Background: CS is a relatively common benign disorder of the major salivary glands. Salivary endoscopy provides a minimally invasive gland-preserving approach for sialolithiasis treatment with clearly demonstrated therapeutic benefit, but the symptom relief and gland preservation rates further out from treatment, and the potential effect of the procedure on salivary-related QOL are not as clear.
Study design: Cross-sectional survey with retrospective chart review of 206 eligible patients who underwent attempted gland-preserving surgery with salivary endoscopy for CS between October 2008 and April 2013.
Setting: Department of Otolaryngology, Medical University of South Carolina, Charleston.
Synopsis: Median time from surgery to survey completion was 17 months. Etiology included several broad categories: patients with stones, patients with scar blockage, thyroid cancer patients who developed CS after radioiodine treatment, recurrent juvenile parotitis patients, and a Sjögren’s/non-Sjögren’s inflammatory group.

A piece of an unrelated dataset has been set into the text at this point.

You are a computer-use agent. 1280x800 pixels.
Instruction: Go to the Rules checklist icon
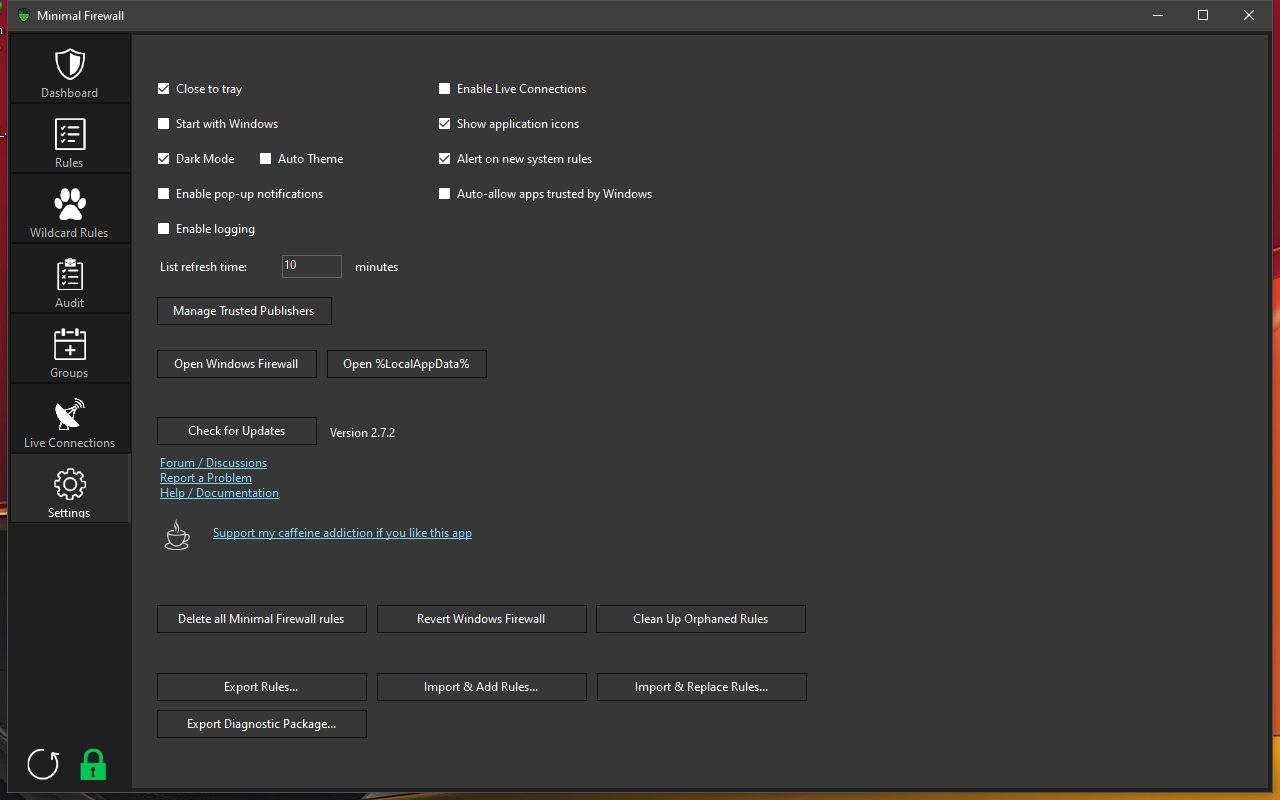tap(70, 135)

Patients with inflammatory CS causes were more likely to be younger, to be female, to have multigland involvement, and to be treated with salivary endoscopy alone. Heavy caffeine consumption, active smoking, and the use of drying medications were not associated with poorer outcomes in gland-preserving surgery. With regard to treatment, the majority of patients (95%) were managed with a gland-preserving approach; 10 patients (5%) required gland excision after a failed gland-preserving strategy. The affected gland was intact in 92% of treated patients at last follow-up. Patients with stones were significantly less likely to be managed by endoscopy alone. In QOL issues, the majority of patients (89%) reported symptom improvement and would recommend the treatment to others (90%); nearly half (46%) noted ongoing symptoms.

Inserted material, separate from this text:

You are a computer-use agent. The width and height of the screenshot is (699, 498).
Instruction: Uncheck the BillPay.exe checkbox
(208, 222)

Bottom line: The majority of patients treated with gland-preserving surgery for CS experience symptomatic improvement, although a significant number continue to have some level of persistent symptoms.
Citation: Gillespie MB, O’Connell BP, Rawl JW, McLaughlin CW, Carroll WW, Nguyen SA. Clinical and quality-of-life outcomes following gland-preserving surgery for chronic sialadenitis. Laryngoscope. 2015;125:1340-1344.